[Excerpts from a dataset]
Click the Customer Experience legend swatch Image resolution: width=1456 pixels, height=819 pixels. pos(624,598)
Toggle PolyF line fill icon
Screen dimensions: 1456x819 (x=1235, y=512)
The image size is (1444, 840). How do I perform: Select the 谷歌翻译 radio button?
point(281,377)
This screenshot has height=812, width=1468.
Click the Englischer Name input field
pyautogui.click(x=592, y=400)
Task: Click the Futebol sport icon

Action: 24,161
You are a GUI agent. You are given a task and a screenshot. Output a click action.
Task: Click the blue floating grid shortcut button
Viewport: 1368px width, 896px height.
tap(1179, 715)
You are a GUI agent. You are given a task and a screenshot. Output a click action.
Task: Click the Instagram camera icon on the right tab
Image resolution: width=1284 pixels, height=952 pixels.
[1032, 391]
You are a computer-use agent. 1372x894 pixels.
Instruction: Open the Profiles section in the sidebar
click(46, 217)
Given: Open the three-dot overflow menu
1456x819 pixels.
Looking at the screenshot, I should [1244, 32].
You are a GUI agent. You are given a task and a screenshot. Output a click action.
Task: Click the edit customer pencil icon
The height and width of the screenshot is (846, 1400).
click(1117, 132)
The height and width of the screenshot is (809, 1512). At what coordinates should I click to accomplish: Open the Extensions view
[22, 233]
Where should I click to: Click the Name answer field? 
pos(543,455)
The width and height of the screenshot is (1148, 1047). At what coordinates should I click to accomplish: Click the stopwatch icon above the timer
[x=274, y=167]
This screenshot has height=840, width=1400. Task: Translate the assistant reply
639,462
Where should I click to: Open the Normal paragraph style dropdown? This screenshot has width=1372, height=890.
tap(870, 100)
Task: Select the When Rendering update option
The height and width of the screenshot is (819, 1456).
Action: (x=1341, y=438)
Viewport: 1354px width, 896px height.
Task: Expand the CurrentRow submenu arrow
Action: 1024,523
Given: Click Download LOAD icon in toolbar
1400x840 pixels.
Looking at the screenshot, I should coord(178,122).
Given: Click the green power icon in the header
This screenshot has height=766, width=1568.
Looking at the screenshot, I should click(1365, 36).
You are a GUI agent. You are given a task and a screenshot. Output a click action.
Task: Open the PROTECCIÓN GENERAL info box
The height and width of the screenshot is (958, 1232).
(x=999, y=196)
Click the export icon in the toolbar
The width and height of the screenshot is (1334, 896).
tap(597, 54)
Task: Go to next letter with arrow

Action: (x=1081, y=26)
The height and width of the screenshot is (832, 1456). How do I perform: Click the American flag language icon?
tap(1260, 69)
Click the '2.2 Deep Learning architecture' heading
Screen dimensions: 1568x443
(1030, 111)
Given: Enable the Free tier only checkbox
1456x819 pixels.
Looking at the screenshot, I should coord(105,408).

- _Problem to work on_
Would you set the entries down again, exactly as they were written?

- _Response box_
Click the Customer Experience legend swatch Image resolution: width=1456 pixels, height=819 pixels. pos(624,598)
Toggle PolyF line fill icon
Screen dimensions: 1456x819 (x=1235, y=512)
The image size is (1444, 840). How do I perform: Select the 谷歌翻译 radio button?
point(281,377)
This screenshot has height=812, width=1468.
Click the Englischer Name input field
pyautogui.click(x=592, y=400)
Task: Click the Futebol sport icon

Action: 24,161
You are a GUI agent. You are given a task and a screenshot. Output a click action.
Task: Click the blue floating grid shortcut button
Viewport: 1368px width, 896px height.
tap(1179, 715)
You are a GUI agent. You are given a task and a screenshot. Output a click action.
Task: Click the Instagram camera icon on the right tab
Image resolution: width=1284 pixels, height=952 pixels.
[1032, 391]
You are a computer-use agent. 1372x894 pixels.
Instruction: Open the Profiles section in the sidebar
click(46, 217)
Given: Open the three-dot overflow menu
1456x819 pixels.
Looking at the screenshot, I should [1244, 32].
You are a GUI agent. You are given a task and a screenshot. Output a click action.
Task: Click the edit customer pencil icon
The height and width of the screenshot is (846, 1400).
click(1117, 132)
The height and width of the screenshot is (809, 1512). At what coordinates should I click to accomplish: Open the Extensions view
[22, 233]
Where should I click to: Click the Name answer field? 
pos(543,455)
The width and height of the screenshot is (1148, 1047). At what coordinates should I click to accomplish: Click the stopwatch icon above the timer
[x=274, y=167]
This screenshot has height=840, width=1400. Task: Translate the assistant reply
639,462
Where should I click to: Open the Normal paragraph style dropdown? This screenshot has width=1372, height=890.
tap(870, 100)
Task: Select the When Rendering update option
The height and width of the screenshot is (819, 1456).
Action: (x=1341, y=438)
Viewport: 1354px width, 896px height.
Task: Expand the CurrentRow submenu arrow
Action: 1024,523
Given: Click Download LOAD icon in toolbar
1400x840 pixels.
Looking at the screenshot, I should coord(178,122).
Given: Click the green power icon in the header
This screenshot has height=766, width=1568.
Looking at the screenshot, I should click(1365, 36).
You are a GUI agent. You are given a task and a screenshot. Output a click action.
Task: Open the PROTECCIÓN GENERAL info box
The height and width of the screenshot is (958, 1232).
(x=999, y=196)
Click the export icon in the toolbar
The width and height of the screenshot is (1334, 896).
tap(597, 54)
Task: Go to next letter with arrow

Action: (x=1081, y=26)
The height and width of the screenshot is (832, 1456). How do I perform: Click the American flag language icon?
tap(1260, 69)
Click the '2.2 Deep Learning architecture' heading
Screen dimensions: 1568x443
(1030, 111)
Given: Enable the Free tier only checkbox
1456x819 pixels.
Looking at the screenshot, I should coord(105,408).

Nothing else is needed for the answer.